So, unsurprisingly, I got some _really_ good results on the epoll_wait()
benchmark by removing the readywalk list altogether -- something like
4000% in some cases. It's also survived more testing, although I'm still
waiting for customer confirmation on his real workload, which helps
further test the changes (along with this patch to move the safewake
list to debug).

Could you please resend patch 1 in the series above?

Thanks,
Davidlohr
Jason Baron Oct. 31, 2017, 2:14 p.m. UTC | #4
On 10/28/2017 10:05 AM, Davidlohr Bueso wrote:
> On Wed, 18 Oct 2017, Jason Baron wrote:
> 
>> http://lkml.iu.edu/hypermail//linux/kernel/1501.1/05905.html
>>
>> We can work through these ideas or others...
> 
> So, unsurprisingly, I got some _really_ good results on the epoll_wait()
> benchmark by removing the readywalk list altogether -- something like
> 4000% in some cases. It's also survived more testing, although I'm still
> waiting for customer confirmation on his real workload, which helps
> further test the changes (along with this patch to move the safewake
> list to debug).
> 
> Could you please resend patch 1 in the series above?
> 

Hi,

I've resent patch 1 with some cleanups now. Thanks for the testing feedback.

Thanks,

-Jason
Hou Tao Jan. 18, 2018, 11 a.m. UTC | #5
Hi Jason,

On 2017/10/18 22:03, Jason Baron wrote:
> 
> 
> On 10/17/2017 11:37 AM, Davidlohr Bueso wrote:
>> On Fri, 13 Oct 2017, Jason Baron wrote:
>>
>>> The ep_poll_safewake() function is used to wakeup potentially nested
>>> epoll
>>> file descriptors.

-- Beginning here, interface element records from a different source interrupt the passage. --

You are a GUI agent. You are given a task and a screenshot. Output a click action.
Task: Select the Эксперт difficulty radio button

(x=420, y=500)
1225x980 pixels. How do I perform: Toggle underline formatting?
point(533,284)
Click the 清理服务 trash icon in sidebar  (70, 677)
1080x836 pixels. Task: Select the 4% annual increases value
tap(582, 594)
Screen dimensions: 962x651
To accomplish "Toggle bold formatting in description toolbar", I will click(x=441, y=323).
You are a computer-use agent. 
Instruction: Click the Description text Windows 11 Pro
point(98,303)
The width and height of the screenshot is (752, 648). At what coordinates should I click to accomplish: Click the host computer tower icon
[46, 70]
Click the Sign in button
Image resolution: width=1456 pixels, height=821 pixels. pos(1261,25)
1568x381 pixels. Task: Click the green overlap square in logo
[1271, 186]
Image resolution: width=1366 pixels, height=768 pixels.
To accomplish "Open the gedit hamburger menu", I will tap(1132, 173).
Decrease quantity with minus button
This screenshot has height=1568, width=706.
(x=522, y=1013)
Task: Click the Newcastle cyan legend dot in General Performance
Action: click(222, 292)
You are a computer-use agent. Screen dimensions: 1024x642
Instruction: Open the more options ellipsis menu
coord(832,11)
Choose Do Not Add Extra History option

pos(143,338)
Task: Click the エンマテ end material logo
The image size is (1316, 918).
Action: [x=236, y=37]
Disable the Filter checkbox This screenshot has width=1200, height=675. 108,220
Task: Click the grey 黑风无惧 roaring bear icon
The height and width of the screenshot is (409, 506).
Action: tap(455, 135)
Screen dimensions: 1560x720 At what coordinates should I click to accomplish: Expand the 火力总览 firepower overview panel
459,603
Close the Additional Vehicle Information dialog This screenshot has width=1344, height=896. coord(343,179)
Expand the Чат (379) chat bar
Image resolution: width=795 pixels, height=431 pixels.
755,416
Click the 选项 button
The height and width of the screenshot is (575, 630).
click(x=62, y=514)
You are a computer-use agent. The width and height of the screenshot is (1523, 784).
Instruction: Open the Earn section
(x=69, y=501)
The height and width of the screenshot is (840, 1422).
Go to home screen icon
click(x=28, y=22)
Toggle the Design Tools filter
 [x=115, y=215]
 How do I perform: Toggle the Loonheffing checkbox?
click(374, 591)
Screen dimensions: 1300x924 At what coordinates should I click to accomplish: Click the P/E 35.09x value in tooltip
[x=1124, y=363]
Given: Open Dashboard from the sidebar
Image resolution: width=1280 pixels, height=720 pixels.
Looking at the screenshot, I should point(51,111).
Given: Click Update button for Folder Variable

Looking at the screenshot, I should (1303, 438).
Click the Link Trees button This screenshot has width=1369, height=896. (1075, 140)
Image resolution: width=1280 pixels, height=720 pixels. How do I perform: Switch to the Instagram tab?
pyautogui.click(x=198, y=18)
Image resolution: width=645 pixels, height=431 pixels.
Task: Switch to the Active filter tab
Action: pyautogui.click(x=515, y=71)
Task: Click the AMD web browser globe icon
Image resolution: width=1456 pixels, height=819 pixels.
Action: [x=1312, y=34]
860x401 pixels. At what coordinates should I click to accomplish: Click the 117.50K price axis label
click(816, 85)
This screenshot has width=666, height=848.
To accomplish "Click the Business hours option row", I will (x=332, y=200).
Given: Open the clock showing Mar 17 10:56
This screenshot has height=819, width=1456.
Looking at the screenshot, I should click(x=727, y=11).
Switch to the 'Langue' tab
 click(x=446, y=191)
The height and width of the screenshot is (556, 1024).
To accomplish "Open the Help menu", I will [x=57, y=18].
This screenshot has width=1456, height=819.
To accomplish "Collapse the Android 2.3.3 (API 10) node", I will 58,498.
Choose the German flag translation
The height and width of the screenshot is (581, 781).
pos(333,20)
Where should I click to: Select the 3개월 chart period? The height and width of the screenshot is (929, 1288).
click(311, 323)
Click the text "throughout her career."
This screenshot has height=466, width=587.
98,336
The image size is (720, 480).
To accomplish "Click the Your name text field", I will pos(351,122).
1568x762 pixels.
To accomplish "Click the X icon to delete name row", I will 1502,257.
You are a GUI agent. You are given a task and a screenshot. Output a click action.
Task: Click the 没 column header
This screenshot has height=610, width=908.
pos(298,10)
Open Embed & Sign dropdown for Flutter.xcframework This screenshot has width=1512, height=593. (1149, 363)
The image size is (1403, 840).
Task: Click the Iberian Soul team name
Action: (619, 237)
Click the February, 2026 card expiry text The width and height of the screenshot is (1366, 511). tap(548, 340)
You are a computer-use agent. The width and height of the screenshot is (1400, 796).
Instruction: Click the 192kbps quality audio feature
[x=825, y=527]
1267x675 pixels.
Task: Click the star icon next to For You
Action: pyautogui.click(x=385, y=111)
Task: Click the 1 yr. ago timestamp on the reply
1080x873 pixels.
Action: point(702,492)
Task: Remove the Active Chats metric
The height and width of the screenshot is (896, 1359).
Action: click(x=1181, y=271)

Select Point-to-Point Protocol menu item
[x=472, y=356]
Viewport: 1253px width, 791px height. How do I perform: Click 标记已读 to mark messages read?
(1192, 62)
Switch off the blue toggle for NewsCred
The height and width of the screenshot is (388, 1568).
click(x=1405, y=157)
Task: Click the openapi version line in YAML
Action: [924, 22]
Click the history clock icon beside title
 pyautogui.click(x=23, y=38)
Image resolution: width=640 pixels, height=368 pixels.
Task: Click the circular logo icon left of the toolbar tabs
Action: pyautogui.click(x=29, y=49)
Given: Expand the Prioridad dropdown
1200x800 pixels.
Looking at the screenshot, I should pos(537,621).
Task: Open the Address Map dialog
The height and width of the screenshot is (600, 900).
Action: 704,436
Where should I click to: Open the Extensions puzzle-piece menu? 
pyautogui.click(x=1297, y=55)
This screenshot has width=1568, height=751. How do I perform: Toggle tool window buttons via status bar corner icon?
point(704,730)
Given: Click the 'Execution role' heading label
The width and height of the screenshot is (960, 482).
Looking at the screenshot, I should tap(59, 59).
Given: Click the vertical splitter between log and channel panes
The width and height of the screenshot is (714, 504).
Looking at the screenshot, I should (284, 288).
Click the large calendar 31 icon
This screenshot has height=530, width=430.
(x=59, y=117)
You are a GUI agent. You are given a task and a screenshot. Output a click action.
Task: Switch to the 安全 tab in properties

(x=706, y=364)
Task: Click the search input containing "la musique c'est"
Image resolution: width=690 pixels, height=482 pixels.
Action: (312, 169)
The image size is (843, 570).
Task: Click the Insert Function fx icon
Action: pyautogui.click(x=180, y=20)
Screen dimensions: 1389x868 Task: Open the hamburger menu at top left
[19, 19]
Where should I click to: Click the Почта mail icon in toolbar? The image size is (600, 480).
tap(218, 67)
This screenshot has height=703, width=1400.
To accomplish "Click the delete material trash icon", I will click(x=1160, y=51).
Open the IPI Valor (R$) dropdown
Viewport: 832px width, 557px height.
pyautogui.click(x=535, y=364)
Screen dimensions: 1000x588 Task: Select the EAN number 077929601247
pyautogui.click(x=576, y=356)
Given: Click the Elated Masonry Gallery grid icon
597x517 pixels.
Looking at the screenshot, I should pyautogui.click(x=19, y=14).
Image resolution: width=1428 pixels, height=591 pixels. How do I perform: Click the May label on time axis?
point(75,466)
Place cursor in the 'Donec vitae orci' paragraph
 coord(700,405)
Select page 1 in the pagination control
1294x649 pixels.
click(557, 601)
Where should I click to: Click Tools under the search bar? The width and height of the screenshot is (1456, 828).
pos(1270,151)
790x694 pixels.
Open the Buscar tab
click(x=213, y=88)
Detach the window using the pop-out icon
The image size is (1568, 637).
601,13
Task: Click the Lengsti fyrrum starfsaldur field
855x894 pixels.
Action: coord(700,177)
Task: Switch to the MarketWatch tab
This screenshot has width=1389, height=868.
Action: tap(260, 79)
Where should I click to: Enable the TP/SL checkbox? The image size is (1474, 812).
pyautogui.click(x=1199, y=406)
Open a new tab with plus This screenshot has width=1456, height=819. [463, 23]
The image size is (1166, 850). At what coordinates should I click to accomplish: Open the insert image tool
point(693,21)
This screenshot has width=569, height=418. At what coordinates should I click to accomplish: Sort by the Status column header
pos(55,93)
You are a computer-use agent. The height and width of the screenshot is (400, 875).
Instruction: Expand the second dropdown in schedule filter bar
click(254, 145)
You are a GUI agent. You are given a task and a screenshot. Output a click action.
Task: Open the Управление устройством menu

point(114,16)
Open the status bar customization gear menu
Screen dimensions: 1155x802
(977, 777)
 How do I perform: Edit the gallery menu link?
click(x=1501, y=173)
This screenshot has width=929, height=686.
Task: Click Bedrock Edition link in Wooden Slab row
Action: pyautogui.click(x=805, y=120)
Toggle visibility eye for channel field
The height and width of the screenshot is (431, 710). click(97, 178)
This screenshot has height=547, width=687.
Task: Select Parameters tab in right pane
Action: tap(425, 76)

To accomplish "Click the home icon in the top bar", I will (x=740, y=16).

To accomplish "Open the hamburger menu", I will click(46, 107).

The function uses ep_call_nested() to prevent entering
>>> the same wake up queue more than once, and to prevent excessively deep
>>> wakeup paths (deeper than EP_MAX_NESTS). However, this is not necessary
>>> since we are already preventing these conditions during EPOLL_CTL_ADD.
>>> This
>>> saves extra function calls, and avoids taking a global lock during the
>>> ep_call_nested() calls.
>>
>> This makes sense.
>>
>>>
>>> I have, however, left ep_call_nested() for the CONFIG_DEBUG_LOCK_ALLOC
>>> case, since ep_call_nested() keeps track of the nesting level, and
>>> this is
>>> required by the call to spin_lock_irqsave_nested(). It would be nice to
>>> remove the ep_call_nested() calls for the CONFIG_DEBUG_LOCK_ALLOC case as
>>> well, however its not clear how to simply pass the nesting level through
>>> multiple wake_up() levels without more surgery. In any case, I don't
>>> think
>>> CONFIG_DEBUG_LOCK_ALLOC is generally used for production. This patch,
>>> also
>>> apparently fixes a workload at Google that Salman Qazi reported by
>>> completely removing the poll_safewake_ncalls->lock from wakeup paths.
>>
>> I'm a bit curious about the workload (which uses lots of EPOLL_CTL_ADDs) as
>> I was tackling the nested epoll scaling issue with loop and readywalk lists
>> in mind.
>>>
> 
> I'm not sure the details of the workload - perhaps Salman can elaborate
> further about it.
> 
> It would seem that the safewake would potentially be the most contended
> in general in the nested case, because generally you have a few epoll
> fds attached to lots of sources doing wakeups. So those sources are all
> going to conflict on the safewake lock. The readywalk is used when
> performing a 'nested' poll and in general this is likely going to be
> called on a few epoll fds. That said, we should remove it too. I will
> post a patch to remove it.
> 
> The loop lock is used during EPOLL_CTL_ADD to check for loops and deep
> wakeup paths and so I would expect this to be less common, but I
> wouldn't doubt there are workloads impacted by it. We can potentially, I
> think remove this one too - and the global 'epmutex'. I posted some
> ideas a while ago on it:
> 
> http://lkml.iu.edu/hypermail//linux/kernel/1501.1/05905.html
> 
> We can work through these ideas or others...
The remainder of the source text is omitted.